What is required:
Of the lines listed below, return exactly those that run from the line containing "The width and height of the screenshot is (1275, 750)." through the line containing "Click the comment", both included.

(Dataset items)
------------------------------------------------

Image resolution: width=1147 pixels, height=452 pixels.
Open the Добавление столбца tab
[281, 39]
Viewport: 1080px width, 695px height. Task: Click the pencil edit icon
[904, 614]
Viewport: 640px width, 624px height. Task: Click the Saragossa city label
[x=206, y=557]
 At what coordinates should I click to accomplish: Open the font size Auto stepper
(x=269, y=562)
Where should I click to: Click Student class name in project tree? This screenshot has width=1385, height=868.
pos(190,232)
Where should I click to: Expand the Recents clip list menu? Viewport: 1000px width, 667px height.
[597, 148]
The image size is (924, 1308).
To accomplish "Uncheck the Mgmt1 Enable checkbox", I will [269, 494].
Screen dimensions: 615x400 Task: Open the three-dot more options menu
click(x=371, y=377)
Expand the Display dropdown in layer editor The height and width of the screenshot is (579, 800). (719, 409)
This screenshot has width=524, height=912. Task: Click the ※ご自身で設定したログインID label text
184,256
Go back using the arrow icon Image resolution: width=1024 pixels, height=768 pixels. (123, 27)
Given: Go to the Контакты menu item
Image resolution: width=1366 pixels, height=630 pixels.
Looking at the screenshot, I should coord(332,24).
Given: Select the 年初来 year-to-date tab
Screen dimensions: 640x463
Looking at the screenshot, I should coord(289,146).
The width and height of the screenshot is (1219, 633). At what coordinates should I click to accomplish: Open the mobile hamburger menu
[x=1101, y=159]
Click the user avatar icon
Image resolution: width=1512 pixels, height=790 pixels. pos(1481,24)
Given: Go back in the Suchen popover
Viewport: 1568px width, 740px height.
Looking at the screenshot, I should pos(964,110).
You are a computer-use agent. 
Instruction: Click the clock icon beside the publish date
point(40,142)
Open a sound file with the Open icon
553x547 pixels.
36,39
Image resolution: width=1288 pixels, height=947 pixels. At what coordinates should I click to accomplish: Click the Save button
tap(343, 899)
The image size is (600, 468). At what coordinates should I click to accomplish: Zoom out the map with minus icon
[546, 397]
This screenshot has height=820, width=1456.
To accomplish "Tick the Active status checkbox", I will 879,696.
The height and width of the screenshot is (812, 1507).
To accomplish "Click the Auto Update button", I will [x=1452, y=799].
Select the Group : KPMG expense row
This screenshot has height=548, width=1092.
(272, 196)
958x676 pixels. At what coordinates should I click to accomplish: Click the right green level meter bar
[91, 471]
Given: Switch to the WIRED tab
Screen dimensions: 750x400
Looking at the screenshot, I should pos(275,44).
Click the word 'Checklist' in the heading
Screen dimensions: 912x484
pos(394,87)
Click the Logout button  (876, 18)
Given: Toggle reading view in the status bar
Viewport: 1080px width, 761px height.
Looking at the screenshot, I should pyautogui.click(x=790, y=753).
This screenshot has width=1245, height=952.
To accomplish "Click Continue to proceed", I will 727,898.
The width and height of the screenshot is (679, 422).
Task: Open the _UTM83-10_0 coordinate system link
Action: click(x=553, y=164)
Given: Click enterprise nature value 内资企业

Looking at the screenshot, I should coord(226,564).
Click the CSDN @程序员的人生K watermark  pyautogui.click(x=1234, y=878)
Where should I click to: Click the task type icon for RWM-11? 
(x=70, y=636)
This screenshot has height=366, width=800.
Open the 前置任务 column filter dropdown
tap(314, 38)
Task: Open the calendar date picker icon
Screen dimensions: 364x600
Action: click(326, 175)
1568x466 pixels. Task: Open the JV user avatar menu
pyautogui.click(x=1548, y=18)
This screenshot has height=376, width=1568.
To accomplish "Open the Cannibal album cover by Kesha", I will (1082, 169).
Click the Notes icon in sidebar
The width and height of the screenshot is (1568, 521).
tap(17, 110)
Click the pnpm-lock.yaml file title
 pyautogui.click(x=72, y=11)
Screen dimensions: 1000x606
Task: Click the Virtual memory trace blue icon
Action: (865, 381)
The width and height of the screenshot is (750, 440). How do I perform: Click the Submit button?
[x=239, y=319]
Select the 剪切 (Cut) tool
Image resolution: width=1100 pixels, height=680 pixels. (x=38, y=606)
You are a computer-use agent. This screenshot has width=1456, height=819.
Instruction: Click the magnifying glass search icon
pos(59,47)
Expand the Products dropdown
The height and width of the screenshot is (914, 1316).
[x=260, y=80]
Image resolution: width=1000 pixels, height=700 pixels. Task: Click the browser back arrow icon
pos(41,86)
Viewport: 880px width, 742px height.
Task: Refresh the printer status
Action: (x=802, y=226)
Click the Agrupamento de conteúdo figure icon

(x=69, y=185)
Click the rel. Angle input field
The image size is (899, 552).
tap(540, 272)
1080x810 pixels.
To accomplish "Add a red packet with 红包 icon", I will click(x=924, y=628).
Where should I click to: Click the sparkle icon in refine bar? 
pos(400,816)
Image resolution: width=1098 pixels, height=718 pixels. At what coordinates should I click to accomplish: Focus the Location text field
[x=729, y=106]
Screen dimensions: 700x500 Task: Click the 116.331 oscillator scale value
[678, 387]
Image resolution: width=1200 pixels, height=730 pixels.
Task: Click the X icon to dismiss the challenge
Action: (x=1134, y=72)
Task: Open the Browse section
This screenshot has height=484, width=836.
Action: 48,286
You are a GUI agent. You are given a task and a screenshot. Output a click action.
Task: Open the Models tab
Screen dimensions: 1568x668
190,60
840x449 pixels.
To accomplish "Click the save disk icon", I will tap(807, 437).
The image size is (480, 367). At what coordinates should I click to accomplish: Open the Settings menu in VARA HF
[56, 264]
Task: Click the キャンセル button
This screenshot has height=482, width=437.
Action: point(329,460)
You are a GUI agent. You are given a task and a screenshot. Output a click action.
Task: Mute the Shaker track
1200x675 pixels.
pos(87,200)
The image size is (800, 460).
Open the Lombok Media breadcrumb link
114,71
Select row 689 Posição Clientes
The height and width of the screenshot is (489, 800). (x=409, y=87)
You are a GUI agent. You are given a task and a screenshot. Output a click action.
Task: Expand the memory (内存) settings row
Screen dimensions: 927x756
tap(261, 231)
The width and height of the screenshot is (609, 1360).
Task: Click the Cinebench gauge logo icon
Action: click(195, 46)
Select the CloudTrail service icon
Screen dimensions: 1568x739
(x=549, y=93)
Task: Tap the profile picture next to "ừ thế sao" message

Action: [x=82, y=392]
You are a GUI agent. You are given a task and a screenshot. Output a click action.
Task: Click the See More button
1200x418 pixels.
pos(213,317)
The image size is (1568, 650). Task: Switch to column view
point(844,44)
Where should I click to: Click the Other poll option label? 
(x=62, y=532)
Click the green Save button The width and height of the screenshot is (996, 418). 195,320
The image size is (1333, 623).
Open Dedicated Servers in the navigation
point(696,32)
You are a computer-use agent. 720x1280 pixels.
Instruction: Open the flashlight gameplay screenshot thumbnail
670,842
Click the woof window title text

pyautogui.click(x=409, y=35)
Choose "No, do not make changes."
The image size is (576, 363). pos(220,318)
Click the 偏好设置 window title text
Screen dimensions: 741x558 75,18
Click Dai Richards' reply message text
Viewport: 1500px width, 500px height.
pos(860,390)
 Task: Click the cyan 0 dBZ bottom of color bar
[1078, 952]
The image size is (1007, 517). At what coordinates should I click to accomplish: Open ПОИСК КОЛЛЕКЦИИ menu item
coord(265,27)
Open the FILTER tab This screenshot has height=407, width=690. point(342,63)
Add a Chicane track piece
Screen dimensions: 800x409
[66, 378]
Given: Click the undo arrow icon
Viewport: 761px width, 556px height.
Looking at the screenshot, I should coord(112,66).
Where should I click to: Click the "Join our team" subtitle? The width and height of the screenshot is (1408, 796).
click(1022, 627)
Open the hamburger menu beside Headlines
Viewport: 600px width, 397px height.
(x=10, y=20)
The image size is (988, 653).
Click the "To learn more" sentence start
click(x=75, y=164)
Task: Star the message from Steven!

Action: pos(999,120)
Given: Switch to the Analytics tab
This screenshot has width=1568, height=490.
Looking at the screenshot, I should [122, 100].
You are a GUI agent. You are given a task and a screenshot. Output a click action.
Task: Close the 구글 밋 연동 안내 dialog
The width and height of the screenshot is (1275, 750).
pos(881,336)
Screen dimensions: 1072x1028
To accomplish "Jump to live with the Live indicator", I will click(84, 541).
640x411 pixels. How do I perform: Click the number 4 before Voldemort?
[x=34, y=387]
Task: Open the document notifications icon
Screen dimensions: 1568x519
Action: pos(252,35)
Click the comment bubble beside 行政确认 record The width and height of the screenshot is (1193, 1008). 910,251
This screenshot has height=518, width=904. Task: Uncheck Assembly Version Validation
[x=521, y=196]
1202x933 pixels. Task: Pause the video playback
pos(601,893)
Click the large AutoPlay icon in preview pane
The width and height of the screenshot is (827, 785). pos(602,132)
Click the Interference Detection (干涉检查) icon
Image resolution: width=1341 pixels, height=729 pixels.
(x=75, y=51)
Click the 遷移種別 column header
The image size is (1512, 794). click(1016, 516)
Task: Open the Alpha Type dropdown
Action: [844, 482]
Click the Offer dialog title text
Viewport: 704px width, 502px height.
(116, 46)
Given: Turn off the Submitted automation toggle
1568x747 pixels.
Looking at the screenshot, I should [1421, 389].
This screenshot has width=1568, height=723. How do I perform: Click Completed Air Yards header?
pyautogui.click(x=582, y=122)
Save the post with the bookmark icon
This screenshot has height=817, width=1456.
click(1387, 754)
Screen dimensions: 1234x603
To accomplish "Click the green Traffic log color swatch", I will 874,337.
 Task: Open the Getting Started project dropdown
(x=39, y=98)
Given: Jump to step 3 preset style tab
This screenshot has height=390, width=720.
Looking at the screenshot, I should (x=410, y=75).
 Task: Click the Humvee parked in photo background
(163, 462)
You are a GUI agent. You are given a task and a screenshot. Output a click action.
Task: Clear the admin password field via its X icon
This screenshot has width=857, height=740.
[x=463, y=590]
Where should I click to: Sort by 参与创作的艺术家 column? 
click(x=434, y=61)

------------------------------------------------

Result:
The width and height of the screenshot is (1275, 750).
pos(881,336)
Screen dimensions: 1072x1028
To accomplish "Jump to live with the Live indicator", I will click(84, 541).
640x411 pixels. How do I perform: Click the number 4 before Voldemort?
[x=34, y=387]
Task: Open the document notifications icon
Screen dimensions: 1568x519
Action: pos(252,35)
Click the comment bubble beside 行政确认 record The width and height of the screenshot is (1193, 1008). 910,251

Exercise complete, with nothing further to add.